The unpredictable, long-term consequences of the U.S. missile strikes have heightened anxiety about the fate of Christians in a post-Assad Syria, and this issue will shape the U.S. bishops’ ongoing response to Trump’s policy.
“Local bishops see the Islamic State as the only real political alternative to Assad, and they tend to prefer him since his secular regime is less of a threat to Christians,” said CUA’s Lewis.
He noted that other Islamist rebel groups are not part of the Islamic State, but Christians may still question their willingness to uphold the rights of religious minorities.
Similar concerns have complicated Washington’s past efforts to intervene in the civil war, as the U.S. does not want to bolster the standing of the Syrian strongman or the Islamic State. Likewise, the involvment of Russia and Iran in the conflict poses additional challenges.

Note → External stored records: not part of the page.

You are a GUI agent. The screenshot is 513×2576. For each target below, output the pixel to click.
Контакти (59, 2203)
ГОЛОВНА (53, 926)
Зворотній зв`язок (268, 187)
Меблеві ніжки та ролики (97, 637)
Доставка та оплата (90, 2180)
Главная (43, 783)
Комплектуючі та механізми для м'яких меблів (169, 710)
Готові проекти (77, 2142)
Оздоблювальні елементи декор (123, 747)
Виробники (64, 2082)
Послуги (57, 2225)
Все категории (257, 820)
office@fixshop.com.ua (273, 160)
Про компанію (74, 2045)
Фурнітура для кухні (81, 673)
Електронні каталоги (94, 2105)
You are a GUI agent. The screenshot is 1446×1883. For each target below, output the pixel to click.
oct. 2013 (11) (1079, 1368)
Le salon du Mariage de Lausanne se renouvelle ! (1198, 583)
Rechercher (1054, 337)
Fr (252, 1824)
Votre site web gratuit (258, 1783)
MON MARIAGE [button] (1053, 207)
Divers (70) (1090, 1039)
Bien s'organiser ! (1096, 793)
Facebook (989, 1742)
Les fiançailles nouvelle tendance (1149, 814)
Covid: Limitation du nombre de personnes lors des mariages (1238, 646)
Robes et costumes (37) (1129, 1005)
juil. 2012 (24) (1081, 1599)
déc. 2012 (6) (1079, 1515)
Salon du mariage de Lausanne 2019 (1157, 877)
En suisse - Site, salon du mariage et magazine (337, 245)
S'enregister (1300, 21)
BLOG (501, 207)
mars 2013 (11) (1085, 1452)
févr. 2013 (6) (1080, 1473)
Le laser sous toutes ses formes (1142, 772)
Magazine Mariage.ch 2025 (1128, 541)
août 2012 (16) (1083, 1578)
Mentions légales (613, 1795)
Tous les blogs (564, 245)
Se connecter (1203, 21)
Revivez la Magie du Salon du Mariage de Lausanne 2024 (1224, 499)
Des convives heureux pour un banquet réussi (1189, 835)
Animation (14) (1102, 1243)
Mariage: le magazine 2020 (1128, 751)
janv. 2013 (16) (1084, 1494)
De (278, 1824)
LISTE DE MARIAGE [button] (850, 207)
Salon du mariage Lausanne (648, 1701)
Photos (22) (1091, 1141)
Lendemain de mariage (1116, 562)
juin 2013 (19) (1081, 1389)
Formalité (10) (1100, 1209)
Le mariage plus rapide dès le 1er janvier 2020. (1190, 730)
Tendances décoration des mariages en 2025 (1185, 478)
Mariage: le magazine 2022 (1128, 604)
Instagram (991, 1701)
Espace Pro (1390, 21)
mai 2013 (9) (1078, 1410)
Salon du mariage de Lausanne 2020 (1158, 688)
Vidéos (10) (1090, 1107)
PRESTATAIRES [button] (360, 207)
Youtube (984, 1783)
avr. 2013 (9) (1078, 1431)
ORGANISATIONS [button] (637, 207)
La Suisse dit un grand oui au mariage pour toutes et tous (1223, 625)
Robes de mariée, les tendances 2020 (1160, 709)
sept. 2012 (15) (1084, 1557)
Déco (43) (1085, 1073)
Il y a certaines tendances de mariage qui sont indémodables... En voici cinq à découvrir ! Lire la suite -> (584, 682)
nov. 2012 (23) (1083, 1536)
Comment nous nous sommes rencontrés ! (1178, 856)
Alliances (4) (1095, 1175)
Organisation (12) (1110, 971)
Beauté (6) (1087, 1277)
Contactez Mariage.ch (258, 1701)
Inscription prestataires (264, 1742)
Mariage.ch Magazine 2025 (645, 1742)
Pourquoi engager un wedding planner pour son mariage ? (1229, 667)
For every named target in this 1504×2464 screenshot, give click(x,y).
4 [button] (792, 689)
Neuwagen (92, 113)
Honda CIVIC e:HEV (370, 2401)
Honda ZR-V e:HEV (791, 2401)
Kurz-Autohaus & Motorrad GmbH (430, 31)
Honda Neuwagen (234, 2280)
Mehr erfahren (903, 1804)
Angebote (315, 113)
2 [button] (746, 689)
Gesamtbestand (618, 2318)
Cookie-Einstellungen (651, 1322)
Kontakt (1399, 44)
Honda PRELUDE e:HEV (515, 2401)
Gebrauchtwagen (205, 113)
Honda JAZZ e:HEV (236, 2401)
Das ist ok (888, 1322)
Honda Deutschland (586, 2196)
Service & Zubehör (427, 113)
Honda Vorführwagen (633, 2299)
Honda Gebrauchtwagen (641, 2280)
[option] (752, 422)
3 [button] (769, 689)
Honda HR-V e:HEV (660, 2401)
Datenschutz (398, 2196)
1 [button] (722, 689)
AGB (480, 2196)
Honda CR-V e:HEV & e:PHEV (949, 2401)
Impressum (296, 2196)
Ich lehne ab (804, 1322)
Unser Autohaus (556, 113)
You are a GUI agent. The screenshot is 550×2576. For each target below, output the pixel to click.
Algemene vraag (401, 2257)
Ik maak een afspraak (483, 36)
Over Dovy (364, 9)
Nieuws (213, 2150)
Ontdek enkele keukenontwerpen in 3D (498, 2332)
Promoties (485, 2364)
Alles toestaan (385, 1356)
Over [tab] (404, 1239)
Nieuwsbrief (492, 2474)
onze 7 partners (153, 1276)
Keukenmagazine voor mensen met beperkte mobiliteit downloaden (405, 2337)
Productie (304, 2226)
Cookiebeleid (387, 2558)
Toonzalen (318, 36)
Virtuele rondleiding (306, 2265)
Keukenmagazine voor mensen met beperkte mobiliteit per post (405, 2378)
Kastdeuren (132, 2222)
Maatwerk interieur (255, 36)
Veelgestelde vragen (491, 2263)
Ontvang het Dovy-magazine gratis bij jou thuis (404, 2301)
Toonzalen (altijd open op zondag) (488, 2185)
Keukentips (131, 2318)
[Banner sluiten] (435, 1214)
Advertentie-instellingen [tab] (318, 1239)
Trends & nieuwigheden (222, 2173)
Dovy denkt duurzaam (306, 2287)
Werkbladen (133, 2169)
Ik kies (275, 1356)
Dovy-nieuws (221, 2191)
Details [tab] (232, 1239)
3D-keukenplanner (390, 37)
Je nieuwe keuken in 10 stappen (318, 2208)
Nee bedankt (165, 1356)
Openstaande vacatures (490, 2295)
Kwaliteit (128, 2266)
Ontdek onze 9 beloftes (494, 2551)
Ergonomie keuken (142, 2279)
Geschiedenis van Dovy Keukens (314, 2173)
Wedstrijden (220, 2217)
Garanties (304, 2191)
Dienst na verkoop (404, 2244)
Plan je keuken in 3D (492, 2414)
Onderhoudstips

Primary and Secondary Goals
At present, Secretary of State Rex Tillerson has said that the defeat of the Islamic State remains Washington’s most urgent mission, while the stabilization of Syria is a secondary goal. But Trump has yet to offer a coherent plan for Syria, and his administration has struggled to define its foreign policy after campaigning on an “America First” platform.
Given the lack of clarity and mixed signals, Catholic leaders are even less likely to endorse a policy of limited punitive strikes against Assad that might escalate into a more robust U.S. military presence.
At best, “a military solution can only be part, and just a very small part, of a larger effort based on the difficult work of negotiation and diplomacy,” said Bishop Cantú.
Royal said it was time for the Trump administration to clarify its mission in Syria, within a larger Middle East strategy.
“There needs to be a coordinated, consistent policy — and follow through — in the Middle East,” he said.
“Whether this administration is capable of that will soon be clear.”
Joan Frawley Desmond is a Register senior editor.